Mohamed Abdellah

Personal information
- Nationality: Egypt
- Born: 7 March 1968 (age 58) Asyut, Egypt
- Height: 1.70 m (5 ft 7 in)
- Weight: 70 kg (154 lb)

Sport
- Sport: Shooting
- Event(s): 10 m air rifle (AR40) 50 m rifle prone (FR60PR) 50 m rifle 3 positions (STR3X20)
- Club: Cairo Army Shooting Club
- Coached by: Ahmed Rached

= Mohamed Abdellah =

Egyptian sport shooter

Mohamed Abdellah (محمد عبدالله; born March 7, 1968, in Asyut) is an Egyptian sport shooter. He is a two-time Olympian, and an eight-time medalist (five golds and three silver) in men's small-bore and air rifle at the African Shooting Championships.

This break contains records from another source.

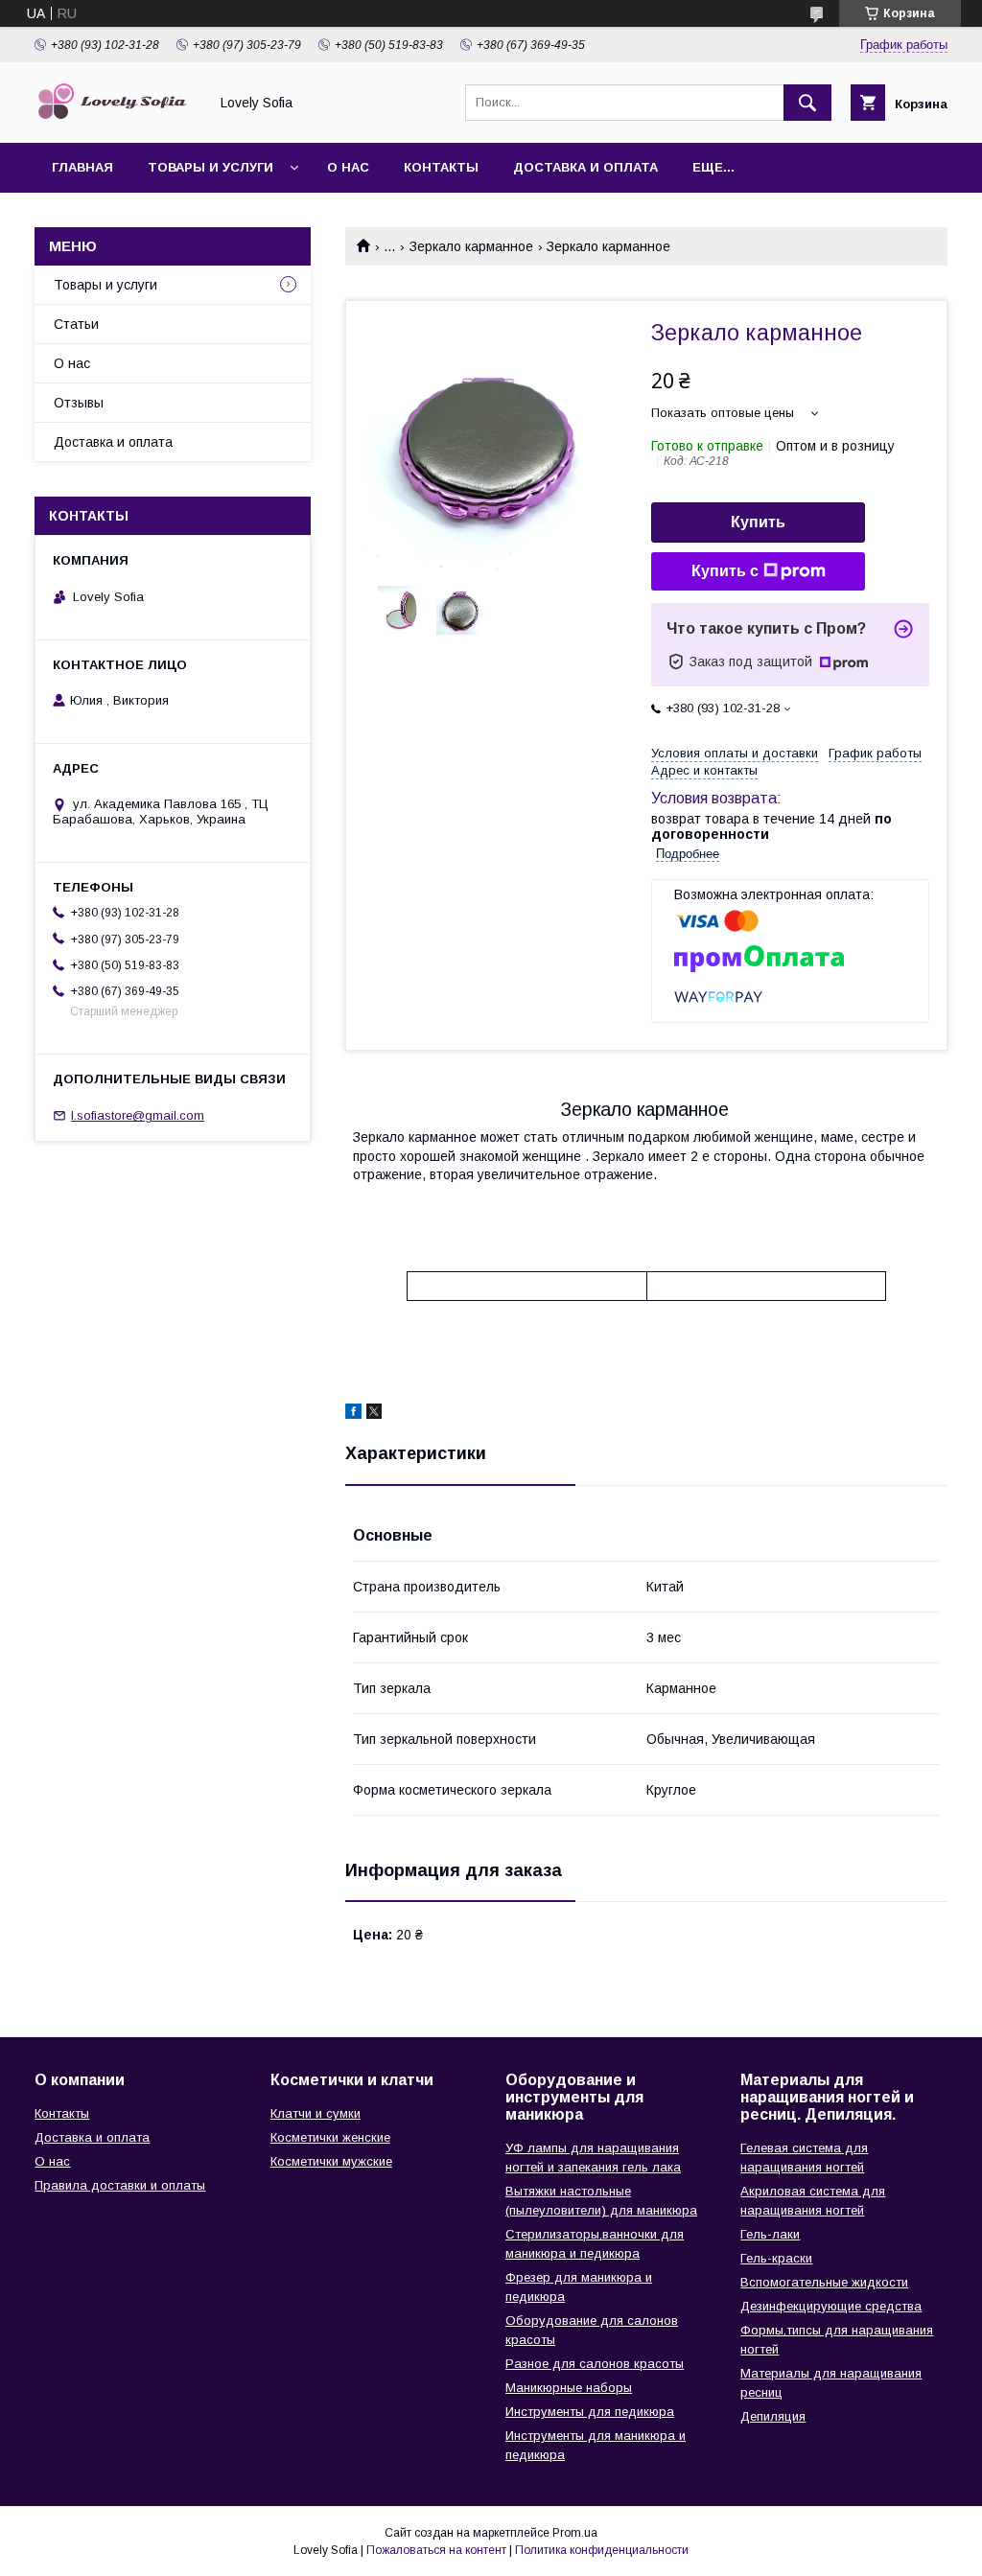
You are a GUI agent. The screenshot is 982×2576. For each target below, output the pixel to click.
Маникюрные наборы (568, 2387)
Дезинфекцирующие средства (831, 2306)
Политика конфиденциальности (602, 2550)
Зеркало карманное (471, 246)
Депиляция (773, 2416)
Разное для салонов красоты (594, 2363)
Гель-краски (776, 2258)
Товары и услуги (210, 167)
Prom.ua (574, 2533)
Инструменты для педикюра (589, 2411)
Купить (758, 522)
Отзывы (79, 402)
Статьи (76, 324)
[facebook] (353, 1414)
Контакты (441, 167)
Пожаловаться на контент (436, 2550)
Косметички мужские (331, 2161)
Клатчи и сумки (315, 2113)
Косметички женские (330, 2137)
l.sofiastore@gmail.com (137, 1115)
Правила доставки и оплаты (120, 2185)
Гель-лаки (770, 2234)
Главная (82, 167)
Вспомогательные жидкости (824, 2282)
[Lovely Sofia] (116, 118)
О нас (348, 167)
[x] (374, 1414)
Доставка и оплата (585, 167)
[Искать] (807, 102)
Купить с (725, 571)
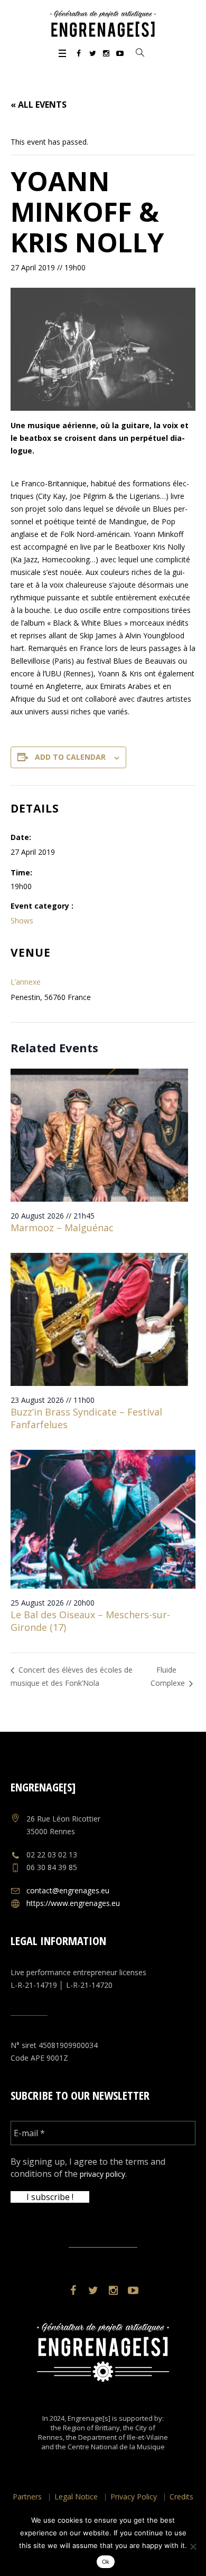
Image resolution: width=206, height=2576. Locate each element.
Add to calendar (70, 757)
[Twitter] (92, 53)
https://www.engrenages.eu (73, 1903)
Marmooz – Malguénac (62, 1227)
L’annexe (26, 982)
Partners (27, 2497)
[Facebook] (78, 53)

At age thirty-six, Abdellah made his official debut for the 2004 Summer Olympics in Athens, where he placed twenty-fourth in the men's 10 m air rifle, with a score of 590 points, tying his position with four other shooters, including Russia's Artem Khadjibekov, and Ukraine's Jury Sukhorukov.

At the 2008 Summer Olympics in Beijing, Abdellah competed for the second time in the men's 10 m air rifle. He finished only in forty-third place by three points behind Kazakhstan's Yuriy Yurkov from the final attempt, for a total score of 586 targets.